— Pointing records for screenshots and pages —
----
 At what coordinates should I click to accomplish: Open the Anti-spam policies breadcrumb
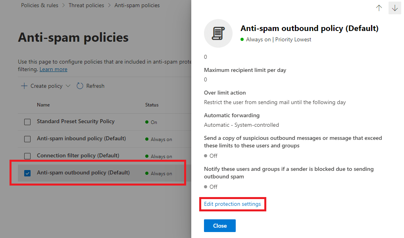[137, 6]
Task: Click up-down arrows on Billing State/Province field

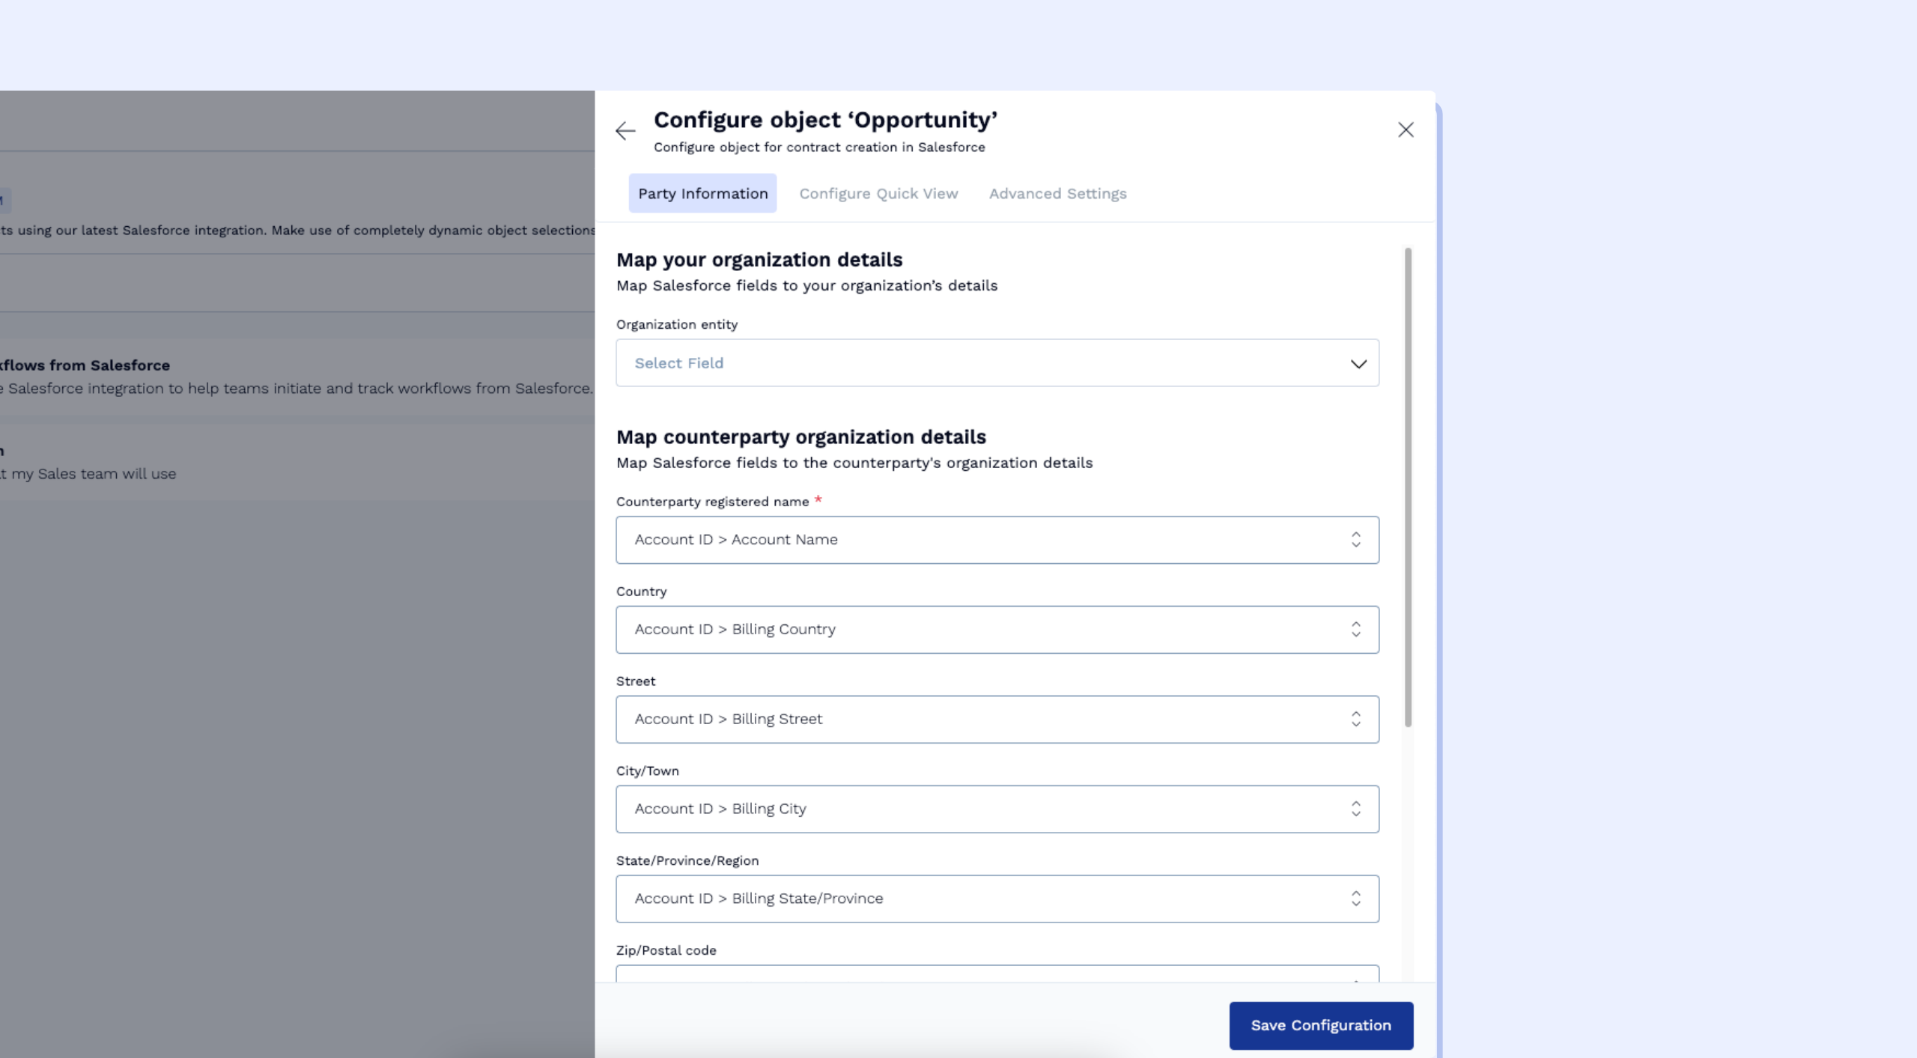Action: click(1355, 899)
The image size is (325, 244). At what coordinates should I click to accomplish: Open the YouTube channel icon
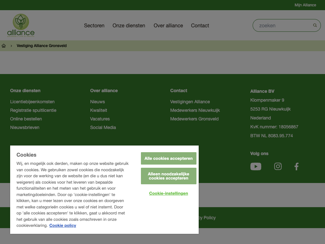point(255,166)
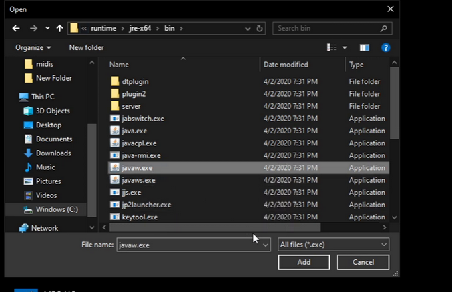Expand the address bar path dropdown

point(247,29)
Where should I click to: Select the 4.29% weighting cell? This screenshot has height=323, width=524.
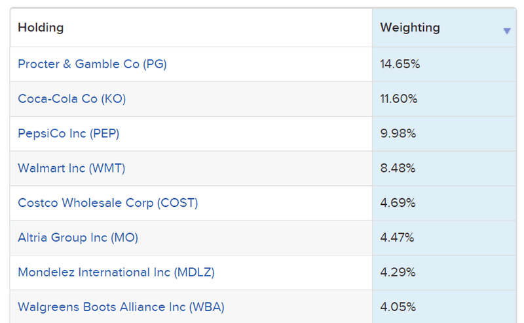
----
Render everything in the listing from the line containing "The image size" down to the end as a JSON list of strings, one string per line, with blank lines skipped. Leave the pictures out.

— Result for this exercise —
[
  "The image size is (325, 244). At what coordinates should I click to accomplish: Open the YouTube channel icon",
  "point(255,166)",
  "Expand the address bar path dropdown",
  "point(247,29)",
  "Where should I click to: Select the 4.29% weighting cell? This screenshot has height=323, width=524."
]